(Beginning of Source material)
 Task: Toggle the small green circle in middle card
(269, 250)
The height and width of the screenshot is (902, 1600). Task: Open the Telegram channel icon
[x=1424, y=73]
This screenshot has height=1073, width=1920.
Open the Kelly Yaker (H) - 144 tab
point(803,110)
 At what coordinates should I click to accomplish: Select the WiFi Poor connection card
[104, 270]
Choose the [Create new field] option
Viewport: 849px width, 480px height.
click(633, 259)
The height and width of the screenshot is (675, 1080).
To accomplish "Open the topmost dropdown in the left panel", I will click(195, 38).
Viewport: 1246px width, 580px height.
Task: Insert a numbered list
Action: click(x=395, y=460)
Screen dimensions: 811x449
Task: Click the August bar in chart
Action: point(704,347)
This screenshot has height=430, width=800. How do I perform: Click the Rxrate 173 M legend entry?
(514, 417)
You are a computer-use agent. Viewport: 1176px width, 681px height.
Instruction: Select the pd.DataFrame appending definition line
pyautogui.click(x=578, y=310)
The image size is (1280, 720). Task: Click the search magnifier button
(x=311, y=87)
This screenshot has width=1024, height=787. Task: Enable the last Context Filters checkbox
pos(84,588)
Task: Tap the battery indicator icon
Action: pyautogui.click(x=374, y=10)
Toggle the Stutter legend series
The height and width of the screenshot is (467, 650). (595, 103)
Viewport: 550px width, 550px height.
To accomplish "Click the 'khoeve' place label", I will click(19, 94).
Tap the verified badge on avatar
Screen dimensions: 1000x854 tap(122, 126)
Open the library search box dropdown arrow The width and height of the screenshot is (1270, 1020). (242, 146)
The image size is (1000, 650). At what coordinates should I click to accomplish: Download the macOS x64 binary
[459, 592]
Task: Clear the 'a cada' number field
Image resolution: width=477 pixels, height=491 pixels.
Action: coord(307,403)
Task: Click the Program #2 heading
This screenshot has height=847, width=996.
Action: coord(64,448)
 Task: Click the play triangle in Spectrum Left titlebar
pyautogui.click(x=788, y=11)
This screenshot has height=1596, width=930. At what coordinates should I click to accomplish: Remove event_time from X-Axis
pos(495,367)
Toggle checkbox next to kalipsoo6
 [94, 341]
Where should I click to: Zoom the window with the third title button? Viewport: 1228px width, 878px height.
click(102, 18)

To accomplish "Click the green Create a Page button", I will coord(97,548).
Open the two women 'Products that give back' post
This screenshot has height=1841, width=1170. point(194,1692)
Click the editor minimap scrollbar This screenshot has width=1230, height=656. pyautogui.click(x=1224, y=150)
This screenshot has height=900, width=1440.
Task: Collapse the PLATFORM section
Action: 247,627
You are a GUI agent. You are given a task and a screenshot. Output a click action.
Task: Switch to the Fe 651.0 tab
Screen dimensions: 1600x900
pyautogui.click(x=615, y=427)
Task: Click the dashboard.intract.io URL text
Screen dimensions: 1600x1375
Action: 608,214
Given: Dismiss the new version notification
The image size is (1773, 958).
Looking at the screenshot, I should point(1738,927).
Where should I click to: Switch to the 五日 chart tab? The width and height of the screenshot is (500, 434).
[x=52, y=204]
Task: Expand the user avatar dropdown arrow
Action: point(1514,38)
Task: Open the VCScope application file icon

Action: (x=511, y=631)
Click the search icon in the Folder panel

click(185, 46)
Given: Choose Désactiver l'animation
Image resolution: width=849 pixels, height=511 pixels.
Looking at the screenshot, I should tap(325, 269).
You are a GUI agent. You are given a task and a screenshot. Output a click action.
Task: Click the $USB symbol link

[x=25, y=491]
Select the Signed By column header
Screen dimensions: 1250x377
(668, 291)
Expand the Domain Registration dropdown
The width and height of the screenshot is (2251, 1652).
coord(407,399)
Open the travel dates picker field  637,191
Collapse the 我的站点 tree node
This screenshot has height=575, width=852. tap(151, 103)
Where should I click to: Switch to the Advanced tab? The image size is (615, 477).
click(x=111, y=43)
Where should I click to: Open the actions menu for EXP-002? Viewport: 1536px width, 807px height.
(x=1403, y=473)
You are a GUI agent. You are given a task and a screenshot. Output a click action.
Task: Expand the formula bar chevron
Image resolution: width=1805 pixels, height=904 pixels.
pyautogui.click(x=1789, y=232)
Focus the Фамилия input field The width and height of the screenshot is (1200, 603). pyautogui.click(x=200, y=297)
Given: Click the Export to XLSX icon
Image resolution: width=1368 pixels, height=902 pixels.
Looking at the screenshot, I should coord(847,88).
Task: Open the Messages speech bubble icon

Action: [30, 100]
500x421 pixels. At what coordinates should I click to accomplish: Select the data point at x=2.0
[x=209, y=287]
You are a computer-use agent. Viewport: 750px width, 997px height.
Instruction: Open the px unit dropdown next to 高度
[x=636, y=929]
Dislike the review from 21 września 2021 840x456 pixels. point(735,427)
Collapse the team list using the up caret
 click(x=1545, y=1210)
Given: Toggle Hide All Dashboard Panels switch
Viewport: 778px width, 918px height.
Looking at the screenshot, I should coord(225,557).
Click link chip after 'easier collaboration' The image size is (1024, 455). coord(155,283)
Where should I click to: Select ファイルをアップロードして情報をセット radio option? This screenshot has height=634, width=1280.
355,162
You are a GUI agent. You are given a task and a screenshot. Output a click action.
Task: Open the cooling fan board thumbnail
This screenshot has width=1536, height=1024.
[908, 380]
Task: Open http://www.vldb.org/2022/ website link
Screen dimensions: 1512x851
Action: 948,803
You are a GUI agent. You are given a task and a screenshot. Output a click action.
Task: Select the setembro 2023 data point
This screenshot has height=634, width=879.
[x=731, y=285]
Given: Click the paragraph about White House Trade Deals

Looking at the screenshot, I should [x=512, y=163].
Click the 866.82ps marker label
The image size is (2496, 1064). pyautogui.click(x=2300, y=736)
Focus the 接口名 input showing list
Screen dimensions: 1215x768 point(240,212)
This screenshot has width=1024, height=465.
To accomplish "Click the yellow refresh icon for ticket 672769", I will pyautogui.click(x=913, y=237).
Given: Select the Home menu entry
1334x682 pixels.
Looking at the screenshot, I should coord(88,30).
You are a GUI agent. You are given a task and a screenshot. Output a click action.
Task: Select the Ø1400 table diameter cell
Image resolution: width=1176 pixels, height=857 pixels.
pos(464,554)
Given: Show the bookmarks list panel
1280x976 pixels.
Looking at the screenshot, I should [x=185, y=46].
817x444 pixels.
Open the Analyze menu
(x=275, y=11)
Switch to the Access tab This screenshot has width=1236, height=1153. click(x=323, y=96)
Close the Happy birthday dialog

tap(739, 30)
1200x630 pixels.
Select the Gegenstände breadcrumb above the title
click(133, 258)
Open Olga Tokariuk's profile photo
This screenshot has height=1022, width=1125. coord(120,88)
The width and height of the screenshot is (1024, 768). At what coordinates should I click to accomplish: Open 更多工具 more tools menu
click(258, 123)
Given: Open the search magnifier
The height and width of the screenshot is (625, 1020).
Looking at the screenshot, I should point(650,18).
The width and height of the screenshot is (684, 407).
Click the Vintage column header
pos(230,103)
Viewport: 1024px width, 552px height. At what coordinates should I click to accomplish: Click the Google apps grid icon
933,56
(End of Source material)
◆ **Description of the task**: Give all of the entries again, exactly.

◆ **Exercise response**:
 Task: Toggle the small green circle in middle card
(269, 250)
The height and width of the screenshot is (902, 1600). Task: Open the Telegram channel icon
[x=1424, y=73]
This screenshot has height=1073, width=1920.
Open the Kelly Yaker (H) - 144 tab
point(803,110)
 At what coordinates should I click to accomplish: Select the WiFi Poor connection card
[104, 270]
Choose the [Create new field] option
Viewport: 849px width, 480px height.
click(633, 259)
The height and width of the screenshot is (675, 1080).
To accomplish "Open the topmost dropdown in the left panel", I will click(195, 38).
Viewport: 1246px width, 580px height.
Task: Insert a numbered list
Action: click(x=395, y=460)
Screen dimensions: 811x449
Task: Click the August bar in chart
Action: point(704,347)
This screenshot has height=430, width=800. How do I perform: Click the Rxrate 173 M legend entry?
(514, 417)
You are a computer-use agent. Viewport: 1176px width, 681px height.
Instruction: Select the pd.DataFrame appending definition line
pyautogui.click(x=578, y=310)
The image size is (1280, 720). Task: Click the search magnifier button
(x=311, y=87)
This screenshot has width=1024, height=787. Task: Enable the last Context Filters checkbox
pos(84,588)
Task: Tap the battery indicator icon
Action: pyautogui.click(x=374, y=10)
Toggle the Stutter legend series
The height and width of the screenshot is (467, 650). (595, 103)
Viewport: 550px width, 550px height.
To accomplish "Click the 'khoeve' place label", I will click(19, 94).
Tap the verified badge on avatar
Screen dimensions: 1000x854 tap(122, 126)
Open the library search box dropdown arrow The width and height of the screenshot is (1270, 1020). (242, 146)
The image size is (1000, 650). At what coordinates should I click to accomplish: Download the macOS x64 binary
[459, 592]
Task: Clear the 'a cada' number field
Image resolution: width=477 pixels, height=491 pixels.
Action: coord(307,403)
Task: Click the Program #2 heading
This screenshot has height=847, width=996.
Action: coord(64,448)
 Task: Click the play triangle in Spectrum Left titlebar
pyautogui.click(x=788, y=11)
This screenshot has height=1596, width=930. At what coordinates should I click to accomplish: Remove event_time from X-Axis
pos(495,367)
Toggle checkbox next to kalipsoo6
 [94, 341]
Where should I click to: Zoom the window with the third title button? Viewport: 1228px width, 878px height.
click(102, 18)

To accomplish "Click the green Create a Page button", I will coord(97,548).
Open the two women 'Products that give back' post
This screenshot has height=1841, width=1170. point(194,1692)
Click the editor minimap scrollbar This screenshot has width=1230, height=656. pyautogui.click(x=1224, y=150)
This screenshot has height=900, width=1440.
Task: Collapse the PLATFORM section
Action: 247,627
You are a GUI agent. You are given a task and a screenshot. Output a click action.
Task: Switch to the Fe 651.0 tab
Screen dimensions: 1600x900
pyautogui.click(x=615, y=427)
Task: Click the dashboard.intract.io URL text
Screen dimensions: 1600x1375
Action: 608,214
Given: Dismiss the new version notification
The image size is (1773, 958).
Looking at the screenshot, I should point(1738,927).
Where should I click to: Switch to the 五日 chart tab? The width and height of the screenshot is (500, 434).
[x=52, y=204]
Task: Expand the user avatar dropdown arrow
Action: point(1514,38)
Task: Open the VCScope application file icon

Action: (x=511, y=631)
Click the search icon in the Folder panel

click(185, 46)
Given: Choose Désactiver l'animation
Image resolution: width=849 pixels, height=511 pixels.
Looking at the screenshot, I should tap(325, 269).
You are a GUI agent. You are given a task and a screenshot. Output a click action.
Task: Click the $USB symbol link

[x=25, y=491]
Select the Signed By column header
Screen dimensions: 1250x377
(668, 291)
Expand the Domain Registration dropdown
The width and height of the screenshot is (2251, 1652).
coord(407,399)
Open the travel dates picker field  637,191
Collapse the 我的站点 tree node
This screenshot has height=575, width=852. tap(151, 103)
Where should I click to: Switch to the Advanced tab? The image size is (615, 477).
click(x=111, y=43)
Where should I click to: Open the actions menu for EXP-002? Viewport: 1536px width, 807px height.
(x=1403, y=473)
You are a GUI agent. You are given a task and a screenshot. Output a click action.
Task: Expand the formula bar chevron
Image resolution: width=1805 pixels, height=904 pixels.
pyautogui.click(x=1789, y=232)
Focus the Фамилия input field The width and height of the screenshot is (1200, 603). pyautogui.click(x=200, y=297)
Given: Click the Export to XLSX icon
Image resolution: width=1368 pixels, height=902 pixels.
Looking at the screenshot, I should coord(847,88).
Task: Open the Messages speech bubble icon

Action: [30, 100]
500x421 pixels. At what coordinates should I click to accomplish: Select the data point at x=2.0
[x=209, y=287]
You are a computer-use agent. Viewport: 750px width, 997px height.
Instruction: Open the px unit dropdown next to 高度
[x=636, y=929]
Dislike the review from 21 września 2021 840x456 pixels. point(735,427)
Collapse the team list using the up caret
 click(x=1545, y=1210)
Given: Toggle Hide All Dashboard Panels switch
Viewport: 778px width, 918px height.
Looking at the screenshot, I should coord(225,557).
Click link chip after 'easier collaboration' The image size is (1024, 455). coord(155,283)
Where should I click to: Select ファイルをアップロードして情報をセット radio option? This screenshot has height=634, width=1280.
355,162
You are a GUI agent. You are given a task and a screenshot. Output a click action.
Task: Open the cooling fan board thumbnail
This screenshot has width=1536, height=1024.
[908, 380]
Task: Open http://www.vldb.org/2022/ website link
Screen dimensions: 1512x851
Action: 948,803
You are a GUI agent. You are given a task and a screenshot. Output a click action.
Task: Select the setembro 2023 data point
This screenshot has height=634, width=879.
[x=731, y=285]
Given: Click the paragraph about White House Trade Deals

Looking at the screenshot, I should [x=512, y=163].
Click the 866.82ps marker label
The image size is (2496, 1064). pyautogui.click(x=2300, y=736)
Focus the 接口名 input showing list
Screen dimensions: 1215x768 point(240,212)
This screenshot has width=1024, height=465.
To accomplish "Click the yellow refresh icon for ticket 672769", I will pyautogui.click(x=913, y=237).
Given: Select the Home menu entry
1334x682 pixels.
Looking at the screenshot, I should coord(88,30).
You are a GUI agent. You are given a task and a screenshot. Output a click action.
Task: Select the Ø1400 table diameter cell
Image resolution: width=1176 pixels, height=857 pixels.
pos(464,554)
Given: Show the bookmarks list panel
1280x976 pixels.
Looking at the screenshot, I should [x=185, y=46].
817x444 pixels.
Open the Analyze menu
(x=275, y=11)
Switch to the Access tab This screenshot has width=1236, height=1153. click(x=323, y=96)
Close the Happy birthday dialog

tap(739, 30)
1200x630 pixels.
Select the Gegenstände breadcrumb above the title
click(133, 258)
Open Olga Tokariuk's profile photo
This screenshot has height=1022, width=1125. coord(120,88)
The width and height of the screenshot is (1024, 768). At what coordinates should I click to accomplish: Open 更多工具 more tools menu
click(258, 123)
Given: Open the search magnifier
The height and width of the screenshot is (625, 1020).
Looking at the screenshot, I should point(650,18).
The width and height of the screenshot is (684, 407).
Click the Vintage column header
pos(230,103)
Viewport: 1024px width, 552px height. At what coordinates should I click to accomplish: Click the Google apps grid icon
933,56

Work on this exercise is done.